ABOUT THIS TASK:
Check each line of the material below, and copy it if it holds the string "image".

LISTED RECORDS:
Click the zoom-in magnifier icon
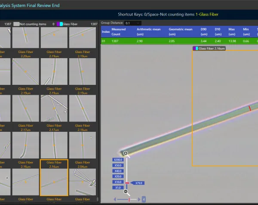258x205 pixels. coord(126,154)
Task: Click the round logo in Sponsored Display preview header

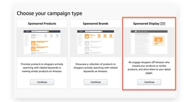Action: point(136,32)
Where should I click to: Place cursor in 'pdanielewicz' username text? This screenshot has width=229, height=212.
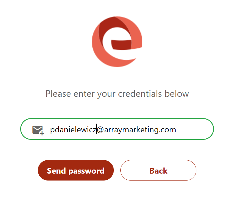[73, 130]
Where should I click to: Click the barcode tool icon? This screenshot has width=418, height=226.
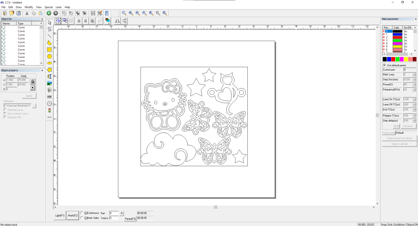pos(49,97)
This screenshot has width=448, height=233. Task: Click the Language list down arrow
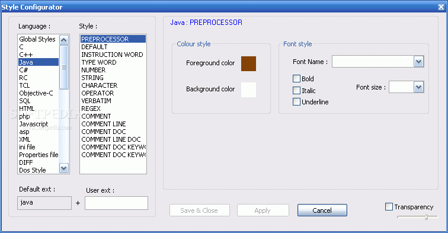[64, 168]
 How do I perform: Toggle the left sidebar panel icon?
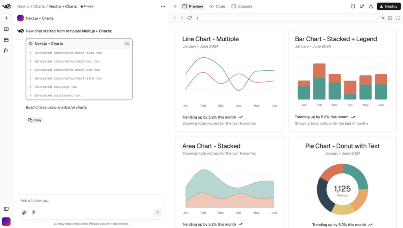click(6, 209)
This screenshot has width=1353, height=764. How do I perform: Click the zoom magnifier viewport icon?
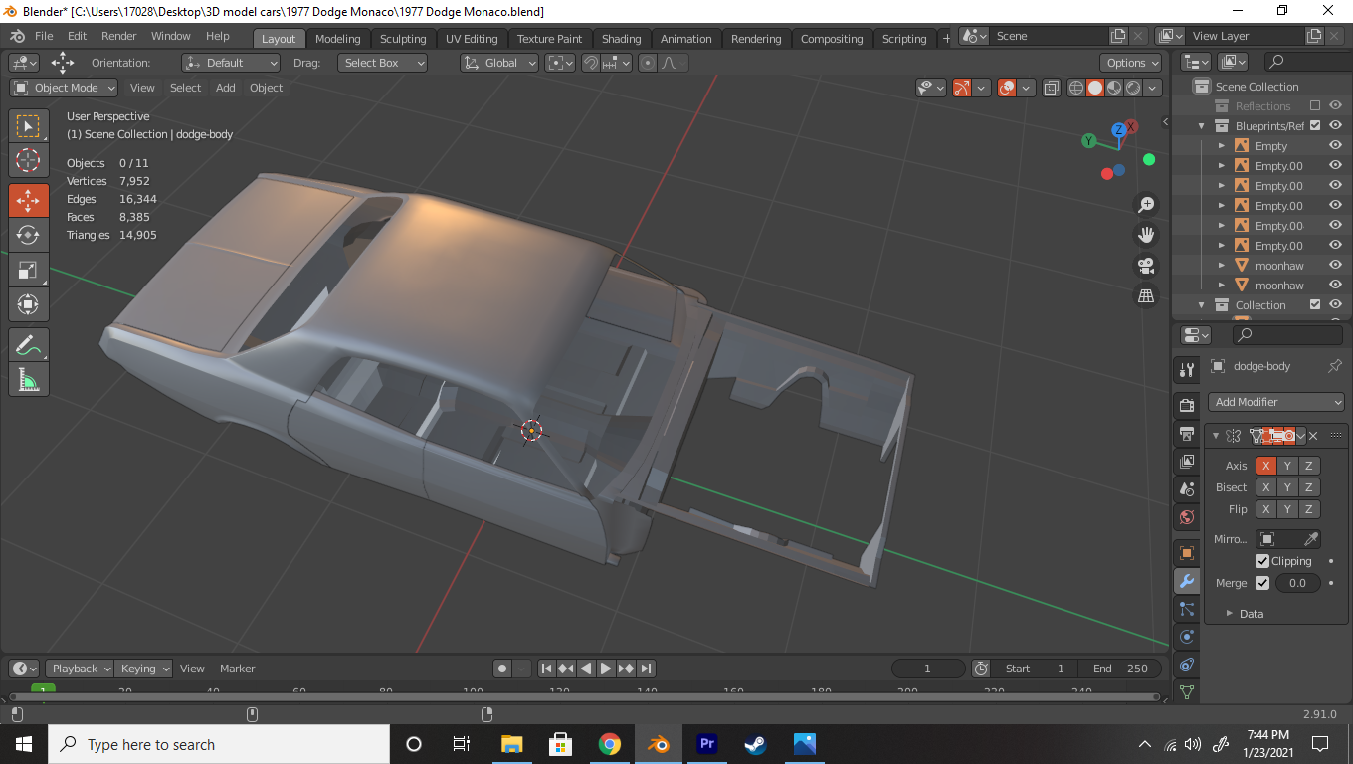tap(1146, 204)
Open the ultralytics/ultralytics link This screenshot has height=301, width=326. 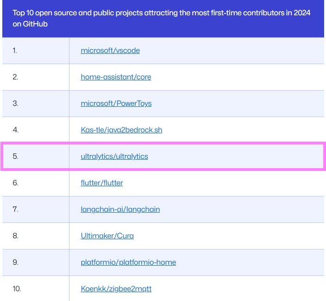(114, 157)
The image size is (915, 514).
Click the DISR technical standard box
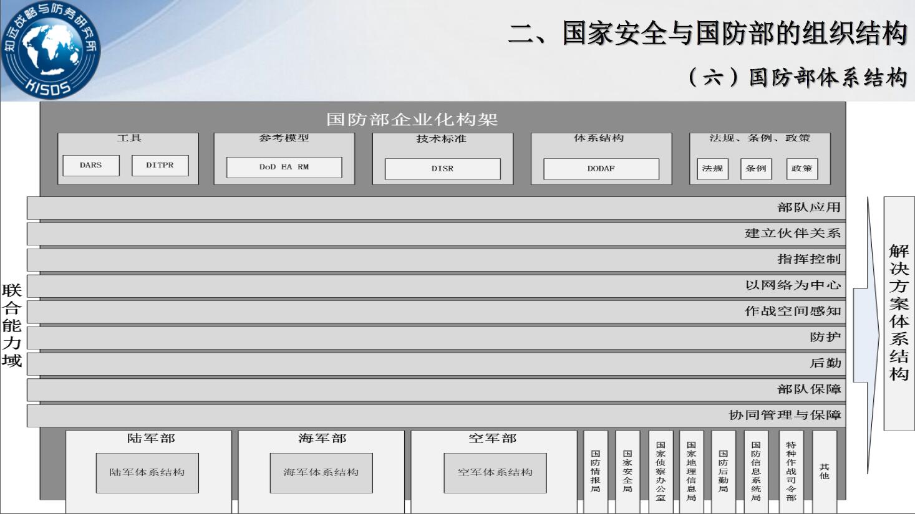[442, 169]
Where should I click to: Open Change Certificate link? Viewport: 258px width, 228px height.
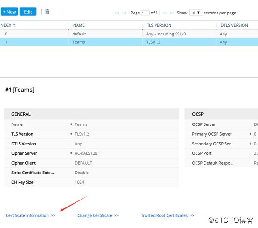[x=98, y=215]
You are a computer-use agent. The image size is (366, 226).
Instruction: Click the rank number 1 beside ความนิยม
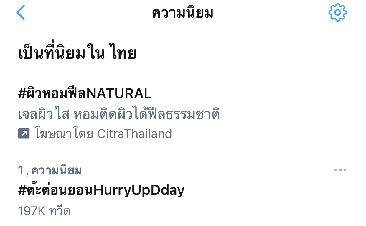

TASK SOLUTION:
The image size is (915, 514).
You are a computer-use agent. The image size is (366, 226).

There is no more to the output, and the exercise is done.